MUNICH Russia's foreign minister demanded on Saturday that a draft U.N. Security Council resolution on Syria be amended to avoid giving the impression that the world body was taking sides in a civil war, but Washington still held out for 'yes' vote from Moscow.
Sergei Lavrov warned of a "scandal" if the Security Council voted on the current version on Saturday as planned. He met U.S. Secretary of State Hillary Clinton in Munich for what one U.S. official called very "vigorous" talks on Syria.
A State Department official said afterwards that Washington still hoped for "the strongest possible consensus" at the U.N. Reports from activists that 200 people were killed in shelling by government troops in the city of Homs added a new sense of urgency to the diplomatic negotiations.
"We are not saying that this resolution is hopeless," the Russian minister told policymakers and experts at the Munich Security Conference. However, it remained unclear whether the differences between Russia and other nations on the Security Council could be bridged.

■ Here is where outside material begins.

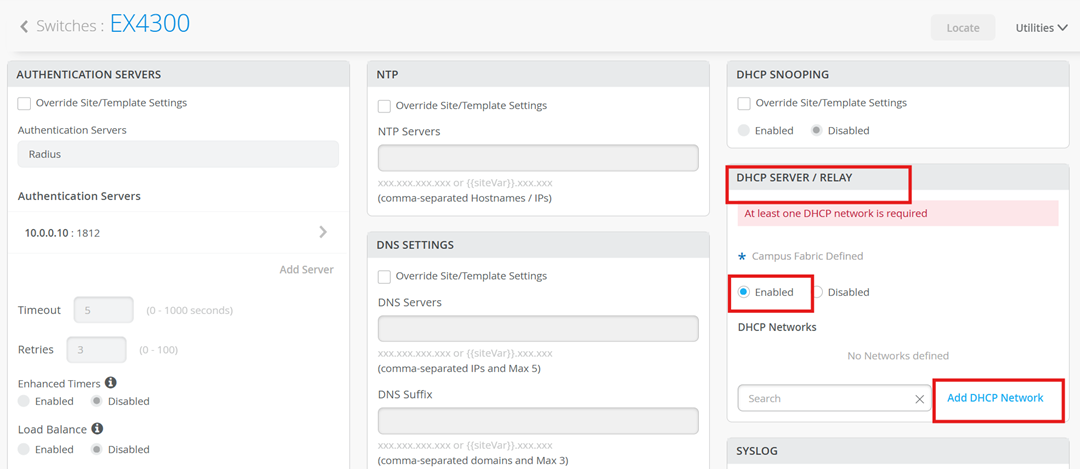
Task: Click the Load Balance info icon
Action: tap(97, 429)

Russia's main objection to the draft resolution is that it sets down measures to be taken against the government of President Bashar al-Assad, but not against what Lavrov said were armed groups who were manipulating peaceful protesters.
"Unless you do it both ways, you are taking sides in a civil war," Lavrov told the conference, saying the current draft "does not suit us at all" and warning of "a scandal" if it goes to the vote, suggesting that Russia could veto it.

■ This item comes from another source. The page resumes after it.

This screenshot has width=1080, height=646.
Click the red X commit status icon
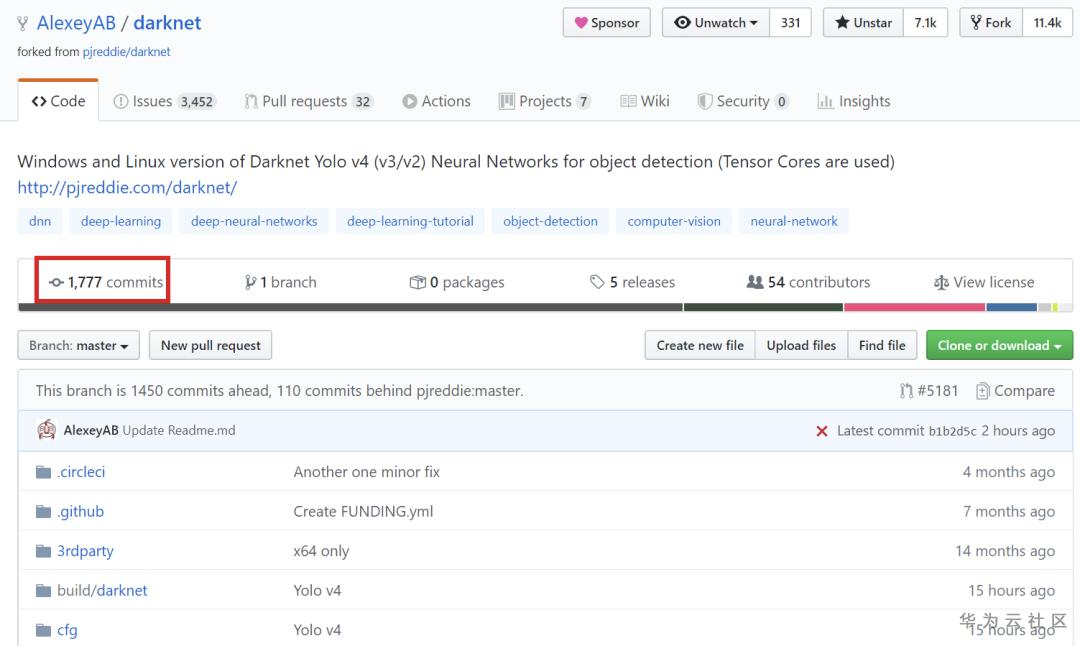[x=822, y=431]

The Security Council draft resolution expresses "full support" for an Arab League plan that calls for Assad to cede power.
Western and Arab nations, who have pushed for Assad to give up power after an 11-month government crackdown that the United Nations says has led to more than 5,000 deaths, are struggling to overcome Russian resistance to Security Council action.
VOTED NEEDED NOW
Earlier drafts have already been modified in response to the concerns of Russia, which has relied on Assad for a foothold in the Middle East. Russia sells weapons to Assad, who has hosted a Russian naval maintenance facility on the Mediterranean - the only Russian military base outside the former Soviet Union.

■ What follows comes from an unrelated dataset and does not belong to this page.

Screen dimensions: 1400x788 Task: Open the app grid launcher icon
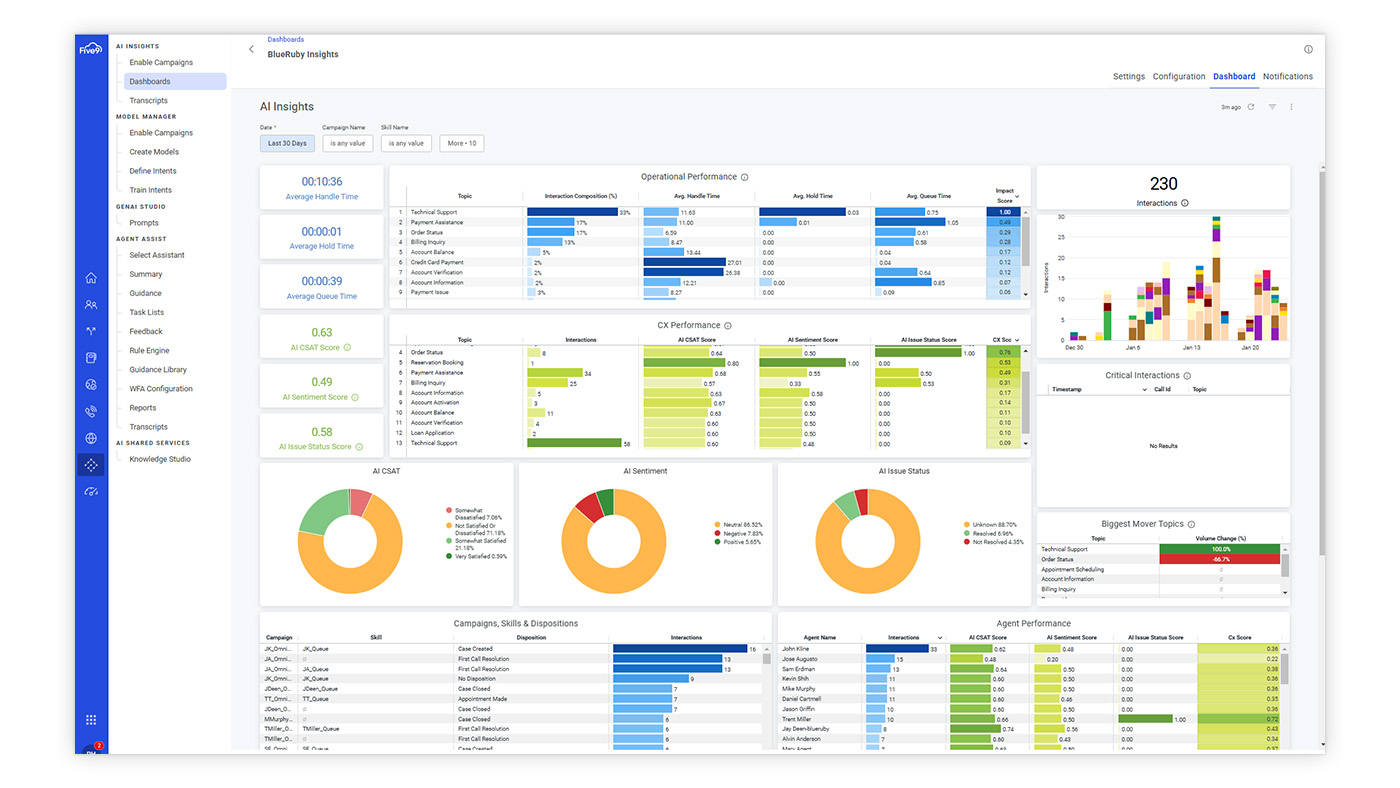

Clinton tried to impress on her Russian colleague the need for urgent Security Council action given the violence on the ground, said a senior U.S. State Department official, speaking on condition of anonymity.
"The secretary made clear that we feel, that the United States feels strongly that the U.N. Security Council should vote today," said the official, adding that the "action" now moved to the U.N. headquarters in New York.
Russian news agencies reported that Russian President Dmitry Medvedev had instructed Lavrov and foreign intelligence service chief Mikhail Fradkov to travel to Syria on Tuesday to meet Assad.
The Russian minister said in Munich his government "supports the call of the Syrian people for change" but warned that the U.N. text ignored the fact that peaceful protesters were "more and more being used by armed groups to create trouble."
The resolution made "more specific demands" of the Assad government than of such groups and condemned the former more than the latter, said Lavrov. It left the door open to outside intervention rather than ensuring a home-grown Syrian solution and appeared to predetermine the results of any action, he said.
Questioned about Russia arms sales to the Assad government, Lavrov said his country did not sell Syria the kind of small arms that could be used in internal civil conflict, and that any weapons it sold Syria could not disturb the balance of military power in the Middle East, which was tipped towards Israel.